Object Detection KPIs: Why slanted edge is not good enough.

Timofey Uvarov
Jan 8
8 min read

Updated: Apr 20

Tech.AD presentation

The presentation covered 4 main topics:

1. Key image quality indexes were measured for an automotive camera system

2. Perceptual analysis of 2mpx and 8mpx sensors to determine detectability of objects at different distances.

3. Infrastructure to support an 8mpx camera with the ability to work with RAW images.

4. Introduction to ISP pipeline we are working on with our partners.

After the presentation, I was asked several questions on image quality metrics, so I wrote this article to follow up.

Object detection capability primarily depends on detail reproduction and dynamic range reproduction. In this article I’d like to do a deep dive on detail reproduction and later to devote a special article to dynamic range and explain how to understand it.

Detail Reproduction

Detail reproduction is the ability of the camera system to reproduce and render the finite small details so that the “detector” can reliably identify and classify them. The detector could be you, an AI algorithm, or a target group, such as QA and labeling engineers, with a determined process to form a consolidated opinion.

Detail reproduction is based on information theory and measures how effectively a camera uses its optics, photodetectors, and the rest of the ISP pipeline. In other words, detail reproduction tells us what the smallest detail(object) we can capture and render properly at a given distance is.

This ability depends on each aspect of the image acquisition process, such as lighting conditions, camera lens properties, sensor color filter and micro lens, pixel architecture, and all ISP blocks, such as bad pixel replacement, demosaicing, sharpening, noise reduction, gamma correction, tone-mapping, contrast enhancement, and others.

To illustrate how important detail reproduction is, we can imagine 2-megapixel and 8-megapixel sensors of the same physical size so that each pixel of the 2mpx sensor is replaced with a 2x2 block of pixels on the 8mpx sensor.

The 8mpx sensor captures 4x more pixels during each readout, but how much more information and how much more useful information does it really carry? For example, if the lens on 8mpx is slightly out of focus or if the cross-talk between two neighboring pixels on the 8mpx sensor is high, significant blurring can occur.

the right image has 4x more pixels but same amount of information as the center image

The top convolutional layers of a neural network consume a lot of resources, so it's in our best interest to design our camera system so that it effectively uses its pixel elements.

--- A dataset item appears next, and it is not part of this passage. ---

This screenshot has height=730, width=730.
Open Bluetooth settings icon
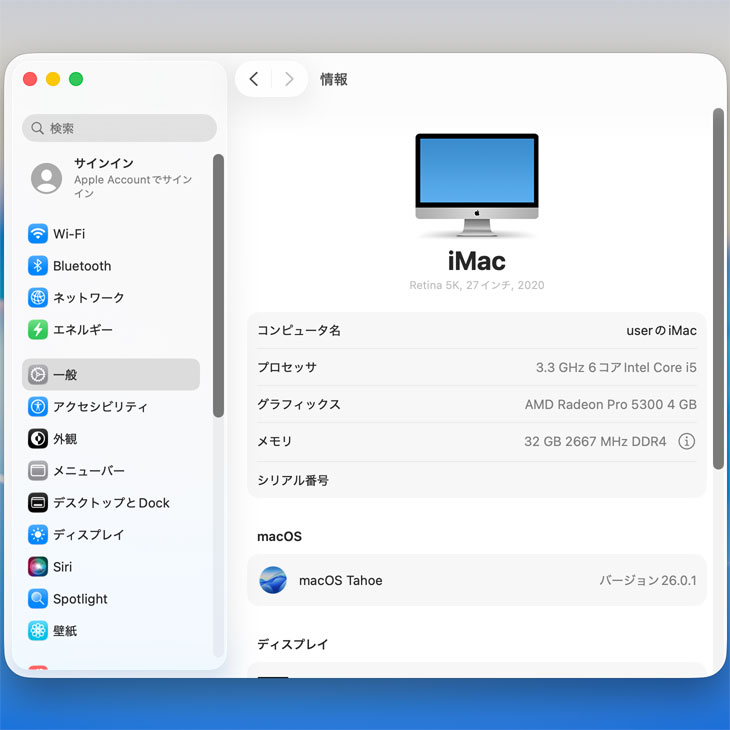pyautogui.click(x=38, y=266)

ISO Charts used in conventional imaging

ISO 12233 chart for measuring detail reproduction (Imatest)

In conventional imaging, detail reproduction is measured using charts such as the ISO 12233 chart.

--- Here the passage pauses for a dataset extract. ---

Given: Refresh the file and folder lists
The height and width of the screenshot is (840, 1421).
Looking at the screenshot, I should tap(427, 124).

The so-called wedges represent thin lines that get closer to each other as they get thinner. The further we can look into the wedge and distinguish separate lines, the higher the detail of the camera system's preproduction is.

example of the same RAW image processed with different demosaicing algorithms

In the illustration above, the same RAW image was processed using two different demosaicing algorithms. In the top processed result, we can distinguish clear lines to the mark of about 16.5, and at the bottom image, the mark is at about 18. The bottom result has greater detail reproduction than the top one.

ISP demosaicing process

However, with modern cameras used for object detection, ISO 12233 and its wedges are not the best method to determine detail reproduction. We must look into the image sensor pixel architecture and the demosaicing process in ISP to understand why wedges are unreliable metrics for object detection.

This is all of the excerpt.